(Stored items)
------------------------------

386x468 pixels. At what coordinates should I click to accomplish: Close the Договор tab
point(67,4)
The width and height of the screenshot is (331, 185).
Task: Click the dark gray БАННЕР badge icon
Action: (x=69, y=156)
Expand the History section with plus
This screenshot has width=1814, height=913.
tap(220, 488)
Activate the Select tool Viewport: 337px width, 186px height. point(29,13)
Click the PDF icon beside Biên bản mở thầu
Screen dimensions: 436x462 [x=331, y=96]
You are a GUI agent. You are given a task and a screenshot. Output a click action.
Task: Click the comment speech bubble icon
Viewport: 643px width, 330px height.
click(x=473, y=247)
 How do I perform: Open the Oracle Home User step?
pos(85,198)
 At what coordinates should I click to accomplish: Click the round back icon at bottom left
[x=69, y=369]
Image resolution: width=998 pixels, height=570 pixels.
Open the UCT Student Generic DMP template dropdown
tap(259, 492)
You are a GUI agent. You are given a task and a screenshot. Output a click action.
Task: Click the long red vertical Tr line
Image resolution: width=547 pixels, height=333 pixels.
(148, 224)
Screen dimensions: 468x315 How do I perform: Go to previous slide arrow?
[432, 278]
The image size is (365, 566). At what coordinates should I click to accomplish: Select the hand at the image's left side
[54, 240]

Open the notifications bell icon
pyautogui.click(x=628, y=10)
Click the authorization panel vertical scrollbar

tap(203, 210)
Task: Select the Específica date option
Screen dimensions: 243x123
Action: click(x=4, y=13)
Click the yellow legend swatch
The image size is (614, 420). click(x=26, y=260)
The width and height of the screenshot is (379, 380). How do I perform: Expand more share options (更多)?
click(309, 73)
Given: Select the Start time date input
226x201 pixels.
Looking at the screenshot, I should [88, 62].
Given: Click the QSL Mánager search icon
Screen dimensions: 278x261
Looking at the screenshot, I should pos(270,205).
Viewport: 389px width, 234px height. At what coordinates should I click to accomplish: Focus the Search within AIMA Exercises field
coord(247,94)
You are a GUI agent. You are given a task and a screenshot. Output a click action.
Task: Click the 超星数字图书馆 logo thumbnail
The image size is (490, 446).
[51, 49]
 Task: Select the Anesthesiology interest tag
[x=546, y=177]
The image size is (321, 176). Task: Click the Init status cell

------------------------------

## The problem
Return each line from the records that includes the word "date".

## Your response
Task: Select the Específica date option
Given: Select the Start time date input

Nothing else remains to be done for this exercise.